Targeting novel anti‐complement drugs to the brain reduces complement activation and synapse loss, and improves cognition in a mouse model of dementia

Background In the brain as in other organs, complement contributes to immune defence and housekeeping to maintain homeostasis. Sources of complement may include local production by brain cells and influx from the periphery, the latter severely restricted by the blood brain barrier (BBB) in healthy brain. Dysregulation of complement leads to excessive inflammation, direct damage to self‐cells and propagation of injury. This is likely of particular relevance in the brain where inflammation is poorly tolerated and brain cells are vulnerable to direct damage by complement. Method We have developed novel anti‐C7 antibodies (mAb) that efficiently inhibit formation of the pro‐inflammatory membrane attack complex (MAC) in vitro and in vivo. Here we describe recombinant fusion proteins (FP) that replicate the MAC‐blocking action of the mAb, and are designed to access the brain utilising “Trojan horse” shuttles. The Alzheimer model APPNL‐G‐F mice were treated systemically with native mAb to swamp peripheral C7 followed by the FP. Immunohistochemistry and ELISA were used to demonstrate FP entry into brain and show impact on the disease pathology.
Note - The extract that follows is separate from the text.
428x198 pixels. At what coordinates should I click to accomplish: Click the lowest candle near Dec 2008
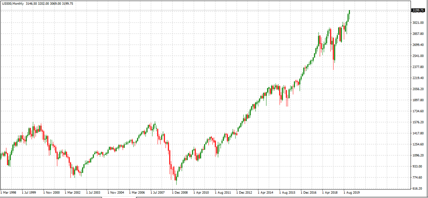[176, 180]
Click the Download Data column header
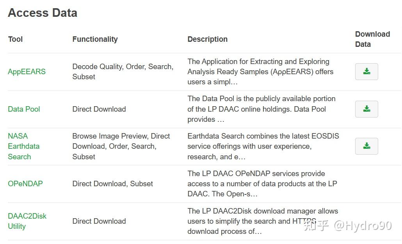402x244 pixels. (372, 39)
Result The recombinant FP showed complement inhibitory activity in vitro equivalent to their parent mAb and were able to cross an artificial BBB in transwells. The presence of the FP in brain homogenates of peripherally dosed animals was confirmed by ELISA. Treatment with the FP caused reduced levels of complement activation products C3b and terminal complement complex (TCC) in brain. Diolistics analysis showed significant increased neuronal spine density in treated mice compared to controls, demonstrating a protective effect of the FP on synaptic function. Mice treated with the drug showed significant improvements in cognition. Conclusion The FP described are able to cross BBB and are potent inhibitors of complement in brain; impact on brain pathology was detected after just one week of treatment. The findings highlight the potential for complement inhibition as a therapy in Alzheimer’s disease.